The first week went that way. They had a house together on the bay front, five bedrooms for the ten of them and a living-room, dining-room, and sun porch. They took their meals at the restaurant across from the Rendez-Vous and used their own kitchen as a workshop in which they worked all possible combinations of bootleg gin and mixers, orange juice, lemon juice, grapefruit juice, grape juice, ginger ale, lime rickey, coca cola, and on one occasion root beer.

They got up late, all the way from eleven until one; they lay around on the beach all afternoon, interpolating periods of athleticism when they put on shoes and kicked a football up and down the beach, or played Sink the Ship, or rode breakers. All ten of them got fierce sunburns. Rick’s was so bad that he was delirious all one night and got blisters that he could roll very carefully from his elbows to his shoulders just by raising and lowering his arms. Very bad blisters. It was a rotten start. It was impossible to get all ten of them in a mood to rehearse at the same time. If the leader had been tougher, he might have kept them in some kind of order and got them down to work, but Jack Stuart was first of all a collegian, and with him the going was always easy. And that first week was more like a fraternity house-party, stag and unfettered, than anything else.

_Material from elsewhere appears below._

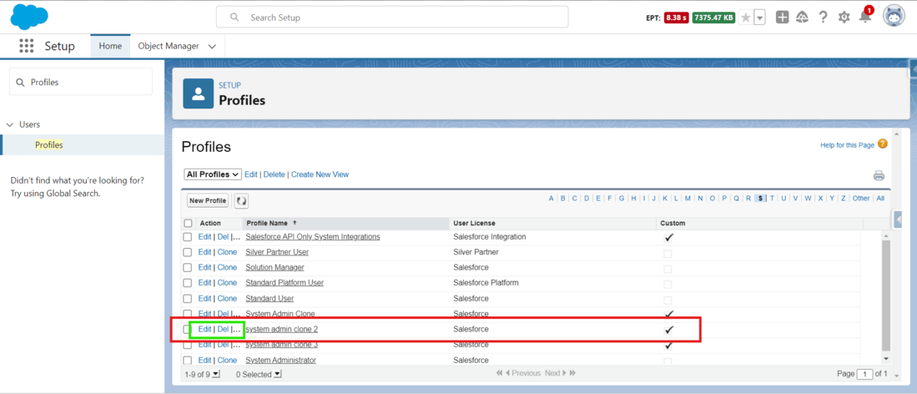
Task: Open the App Launcher grid icon
Action: pos(27,46)

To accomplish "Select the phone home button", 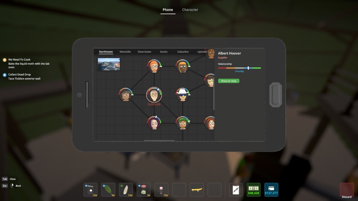I will tap(275, 94).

The round-faced trombonist, Eddie Phelps, shared a room with Rick. He was more tractable and less volatile than the others, and Rick fed him Snowden choruses, one after the other, until he built up his taste for them. It was Phelps’s first good job, and he meant business; he was willing to be taught anything, and Rick was willing to do the teaching. The two of them left the beach and went back to the house every day at about three and tried things out, sitting in the sun porch in their bathing suits. When the rest of the crowd came in around six, there they’d be, glistening with sunburn salve, sitting on the edges of a couple of wicker chairs and blowing out good brass duets one after another. It put the rest of them in a mood to play, as a rule, and all ten of them would play around for a half hour or so, fighting for solos and finally breaking off one by one to go mix a drink and get dressed for dinner.